§ TEXT
○ ○ ○

Oh, it's stressful. You can see it on their face, they gotta have it done at a certain time, and that's why I don't mind being on the other side judging, because I don't have to worry about having something done on time. Uh, I'm a big person when I just want to cook when I want to cook and not have to be done. But um I forgot what I was gonna say. You could see the stress on their face. I mean, every barbecue competition is nerve-wracking. But if I was coming to the US, I would go to Memphis in May. That's the biggest one that you would hear about. Have y'all heard of Memphis in May?

Dan

No, I think I have no, it's not been mentioned before. What 92, three episodes in?

Sarah

I don't know much about it. You know, my husband's always talked about it. We plan to go next year in May, because it's in May. Heath Rowles actually just won this past Memphis in May. He won. So um it's a a huge, I think it's in uh so it's in Memphis, Tennessee, I think. And it's just like it's huge. I can't tell you how many tents because I don't know all the knowledge, you know. But look it up. Look it up, Memphis and May.

Dan

We will do it because I mean we've talked a lot about the fact that Owen thrives cooking for people and really enjoys it. Whereas I struggle. So if I've got people coming over and I'm barbecuing, I ideally want everything resting before they even come. So I can more focus on on kind of hosting and everything. Whereas Owen's very much more of a showman when when he's uh kind of barbecuing and make sure he's gonna be.

Sarah

Yeah, I'm like you, I want to be done, I want it resting, so then I can entertain and yes, I'm like that. I like that.

○ ○ ○

§ DATA BLOCK
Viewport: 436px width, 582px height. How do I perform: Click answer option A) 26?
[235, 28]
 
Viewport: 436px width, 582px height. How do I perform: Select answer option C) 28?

○ ○ ○

Continue the conversation about barbecue competitions from the point where it stops.

§ RESULT FOR THIS EXERCISE
Year-Round Outdoor Cooking

Owen

I I I don't think it's anything to do with being a showman, Dan. It's just all it is though. No, it's it's just that I don't have to talk to people. If I'm too busy cooking, then I don't have to talk.

Sarah

I was gonna say, you don't want to have to socialize, he wants to be awake working, and then he'll socialize when we eat him.

Owen

That's right.

Sarah

Yeah, so just a little bit of socialization.

Owen

Yeah, that's it. And I can drink more beer just sat by the barbecue on my own.

Dan

So we've talked multiple times about potentially entering like a competition in the UK somewhere, but between the two of us, we just haven't organized it, and my panic at knowing what it would feel like trying to do it and nail something.

Sarah

So that's why I I'm not really interested in doing a competition because you gotta like, oh my gosh, you gotta remember every bring everything. What if you could get some? Not for me. I wanna enjoy my cook, I want to just relax. I like it to be enjoyable.

Owen

So if you had to choose one thing to cook and one thing only, what would it be? What's your kind of go-to?

Sarah

Brisket.

Owen

Yeah.

Sarah

It would be brisket. That's my favorite thing to cook. I love how long it takes. And then like it's so satisfying at the end when it like just comes out perfect, and you're like, I did that.

Owen

And a particular flavor? Do you just salt pepper garlic, or are you C or salt pepper garlic? Yeah.

Sarah

I love a lot of salt. Now, do y'all use a lot of salt?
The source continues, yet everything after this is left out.